極楽荘の決済翌日、私は早速現地に向かった。真っ白のワイシャツに紺の無地ネクタイ、黒に近いグレーのスーツを着て、いかにも真面目です、誠実ですってスタイル、交渉は第一印象が非常に重要だ。

午前10時に極楽荘に着いた、深呼吸をひとつ、あらためて見る、とんでもねぇボロアパートだ、長方形の排気口(というより穴)には、豆腐の空きパックが詰められている、いったいどんなDIYだ!
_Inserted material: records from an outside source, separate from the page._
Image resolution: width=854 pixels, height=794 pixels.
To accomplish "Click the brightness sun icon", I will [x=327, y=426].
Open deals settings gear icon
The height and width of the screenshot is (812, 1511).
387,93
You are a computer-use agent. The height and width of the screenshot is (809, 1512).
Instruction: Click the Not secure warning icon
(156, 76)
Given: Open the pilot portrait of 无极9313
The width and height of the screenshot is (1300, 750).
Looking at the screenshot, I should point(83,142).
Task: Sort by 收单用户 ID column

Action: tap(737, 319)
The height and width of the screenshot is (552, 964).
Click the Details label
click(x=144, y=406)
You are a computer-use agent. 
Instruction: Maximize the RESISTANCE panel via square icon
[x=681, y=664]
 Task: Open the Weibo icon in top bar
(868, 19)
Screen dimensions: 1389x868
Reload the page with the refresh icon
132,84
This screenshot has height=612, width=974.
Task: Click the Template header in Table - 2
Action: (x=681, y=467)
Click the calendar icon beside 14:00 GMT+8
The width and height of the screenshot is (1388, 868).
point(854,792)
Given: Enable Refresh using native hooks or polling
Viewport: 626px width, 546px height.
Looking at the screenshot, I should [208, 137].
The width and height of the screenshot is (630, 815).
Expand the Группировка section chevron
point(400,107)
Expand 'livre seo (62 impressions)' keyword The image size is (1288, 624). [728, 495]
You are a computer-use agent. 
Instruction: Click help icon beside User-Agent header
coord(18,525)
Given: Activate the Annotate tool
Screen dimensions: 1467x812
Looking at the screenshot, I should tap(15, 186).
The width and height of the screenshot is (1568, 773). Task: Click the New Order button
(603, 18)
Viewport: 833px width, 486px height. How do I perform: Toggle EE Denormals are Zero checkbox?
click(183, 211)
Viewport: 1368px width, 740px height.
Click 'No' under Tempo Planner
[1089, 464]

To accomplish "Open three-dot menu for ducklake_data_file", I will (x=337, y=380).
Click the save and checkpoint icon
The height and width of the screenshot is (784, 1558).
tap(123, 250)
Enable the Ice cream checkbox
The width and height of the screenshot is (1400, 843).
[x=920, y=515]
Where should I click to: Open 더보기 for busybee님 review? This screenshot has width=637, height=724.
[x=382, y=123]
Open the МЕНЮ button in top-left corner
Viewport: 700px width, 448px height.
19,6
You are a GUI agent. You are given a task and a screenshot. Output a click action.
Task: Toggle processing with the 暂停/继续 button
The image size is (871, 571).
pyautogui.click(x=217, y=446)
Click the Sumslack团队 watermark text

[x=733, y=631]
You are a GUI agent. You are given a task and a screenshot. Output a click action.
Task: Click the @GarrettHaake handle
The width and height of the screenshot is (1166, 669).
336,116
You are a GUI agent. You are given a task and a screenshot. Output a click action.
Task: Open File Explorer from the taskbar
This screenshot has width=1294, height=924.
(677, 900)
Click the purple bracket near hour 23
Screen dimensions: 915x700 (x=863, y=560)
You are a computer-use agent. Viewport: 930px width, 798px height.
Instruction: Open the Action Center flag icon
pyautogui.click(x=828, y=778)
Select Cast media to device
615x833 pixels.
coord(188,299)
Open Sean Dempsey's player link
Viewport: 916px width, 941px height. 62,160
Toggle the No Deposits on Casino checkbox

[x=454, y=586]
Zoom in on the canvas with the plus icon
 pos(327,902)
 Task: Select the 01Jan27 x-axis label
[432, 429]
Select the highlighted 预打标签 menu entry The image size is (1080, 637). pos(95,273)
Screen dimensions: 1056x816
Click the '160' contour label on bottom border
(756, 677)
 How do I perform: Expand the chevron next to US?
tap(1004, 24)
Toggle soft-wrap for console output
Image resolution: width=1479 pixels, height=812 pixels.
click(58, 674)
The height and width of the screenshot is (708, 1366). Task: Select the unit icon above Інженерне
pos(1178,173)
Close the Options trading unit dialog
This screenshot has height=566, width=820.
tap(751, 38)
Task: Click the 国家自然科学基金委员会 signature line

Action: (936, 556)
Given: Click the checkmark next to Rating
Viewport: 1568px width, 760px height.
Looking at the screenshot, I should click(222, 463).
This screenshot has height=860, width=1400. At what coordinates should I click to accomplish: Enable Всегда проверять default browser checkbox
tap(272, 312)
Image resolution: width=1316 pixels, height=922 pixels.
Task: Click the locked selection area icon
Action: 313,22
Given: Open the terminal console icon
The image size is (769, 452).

鬼が出るか蛇が出るか、最初のノックは足がすくんで手が震える。ええいままよ!声は元気に明瞭に「おはようございます!お世話になります!」

まずは1階105号室の村上(仮名)さんからだ

「はーい、どなた?」

顔を出したのは身なり普通の初老のおじさま

おっ、いた!いきなりついてるぜ!(ちなみに初日で6人中5人捕まった、彼らの外出は飯と酒とタバコの買出し、週一二回の銭湯、パチンコくらいなので、1日張り付いてれば大体会える、金がないので超絶インドア派なのだ)

私 こちらのアパートの新所有者兼新賃貸人のASANOと申します!宜しくお願いします!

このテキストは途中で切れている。